Step 1: Understanding the Concept:
The anthropologist Leslie White viewed culture as a system and proposed a model to analyze its different parts. His model is tripartite, consisting of three main components or subsystems.
Step 2: Detailed Explanation:
Leslie White's three components of culture are:
1. Technological subsystem: This is the base of the cultural system. It consists of the tools, techniques, and knowledge that people use to harness energy and interact with their environment. White believed this layer determines the form of the other two.
2. Sociological subsystem: This is the middle layer, which consists of the interpersonal relations expressed in patterns of behavior. It includes social institutions like kinship, political organization, and economic systems.
3. Ideological subsystem: This is the top layer, composed of ideas, beliefs, values, and knowledge.
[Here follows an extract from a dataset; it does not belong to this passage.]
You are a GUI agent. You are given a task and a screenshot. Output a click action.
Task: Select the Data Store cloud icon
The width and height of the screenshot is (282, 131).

It includes religion, philosophy, art, and mythology.
Analyzing the options:
- (A) Sociological aspect is a correct component.
- (B) Economic aspect is considered a part of the sociological subsystem.
- (C) Technological aspect is a correct component.
- (D) Sentimental aspect is not a term used by White to describe one of his three main subsystems. While sentiments are part of culture, they would be included within the ideological subsystem, but "sentimental aspect" is not the name of the component itself.
Step 3: Final Answer:
"Sentimental aspect" is not one of the three core cultural components in Leslie White's theoretical model.